As the crowd buzzes—Vienna’s art elite mingling with teenage skaters who saved up for Poddelka’s more affordable “Hardware” accessories line—the designer steps back into the shadows. He has already removed his own tunic and is now just in a simple, perfectly worn white t-shirt and trousers held up by a rope. Florian Poddelka Nude
The first room features suits. Or, what used to be suits. One jacket, suspended in a vitrine like a rare butterfly, has its shoulder pads exploded outward, stitched with copper wire and fragments of shattered mirror. Another hangs off a hyper-articulated mannequin, its back slashed open to reveal a corset of industrial zip-ties. The placard reads: “Power Dressing for the Apocalypse.” A young collector in a pristine Thom Browne blazer stares at it, mouth slightly agape.
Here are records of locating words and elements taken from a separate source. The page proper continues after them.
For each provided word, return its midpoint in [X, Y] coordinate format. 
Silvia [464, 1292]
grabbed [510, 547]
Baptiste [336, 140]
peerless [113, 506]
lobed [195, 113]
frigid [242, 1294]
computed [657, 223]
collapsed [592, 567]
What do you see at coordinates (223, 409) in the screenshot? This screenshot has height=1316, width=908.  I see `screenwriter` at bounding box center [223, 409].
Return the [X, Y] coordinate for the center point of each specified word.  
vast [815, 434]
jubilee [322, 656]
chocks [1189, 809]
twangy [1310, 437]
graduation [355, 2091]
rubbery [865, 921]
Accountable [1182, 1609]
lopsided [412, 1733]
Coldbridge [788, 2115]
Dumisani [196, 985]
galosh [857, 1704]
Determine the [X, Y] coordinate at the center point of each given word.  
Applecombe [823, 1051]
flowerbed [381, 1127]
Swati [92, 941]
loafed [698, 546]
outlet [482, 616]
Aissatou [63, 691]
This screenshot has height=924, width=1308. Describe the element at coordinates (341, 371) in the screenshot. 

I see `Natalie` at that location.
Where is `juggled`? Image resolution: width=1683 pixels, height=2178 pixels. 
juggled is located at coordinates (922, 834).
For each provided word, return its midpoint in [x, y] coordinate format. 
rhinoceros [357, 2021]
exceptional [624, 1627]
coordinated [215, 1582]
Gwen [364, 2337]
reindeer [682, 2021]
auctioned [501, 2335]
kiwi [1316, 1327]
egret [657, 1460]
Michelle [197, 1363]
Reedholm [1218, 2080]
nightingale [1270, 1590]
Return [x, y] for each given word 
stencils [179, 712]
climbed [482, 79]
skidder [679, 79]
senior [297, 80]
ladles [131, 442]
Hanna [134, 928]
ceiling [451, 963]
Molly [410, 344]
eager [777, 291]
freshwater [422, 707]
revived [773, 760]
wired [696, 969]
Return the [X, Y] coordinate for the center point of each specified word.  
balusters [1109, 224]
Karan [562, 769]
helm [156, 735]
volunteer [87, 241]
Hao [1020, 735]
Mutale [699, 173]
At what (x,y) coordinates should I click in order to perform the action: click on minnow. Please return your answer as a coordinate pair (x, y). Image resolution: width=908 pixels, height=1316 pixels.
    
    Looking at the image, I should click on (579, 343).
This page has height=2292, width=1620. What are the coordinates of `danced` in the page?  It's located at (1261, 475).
Outside, the Vienna rain begins to fall
Florian Poddelka, the 34-year-old wunderkind of Austrian avant-garde fashion, has never been interested in the whisper of silk or the predictable cut of a tailored suit. His new immersive exhibition, “Hautnah” (Skin-Close) , which opened to a standing-room-only gallery crowd, is less a retrospective and more a sensory detonation. It’s a gallery of deconstructed dreams, industrial hardware, and the raw, beautiful tension between armor and vulnerability. As the crowd buzzes—Vienna’s art elite mingling with
The first thing you notice is the sound. Not a string quartet, but the rhythmic thump-thump-thump of a hydraulic press layered over a distorted waltz. The second thing you notice is the man himself. Poddelka, lean and sharp-elbowed in a sleeveless, patchwork leather tunic of his own design—held together by what appear to be repurposed climbing carabiners—nurses a glass of cloudy schnapps by a sculpture of melted zippers.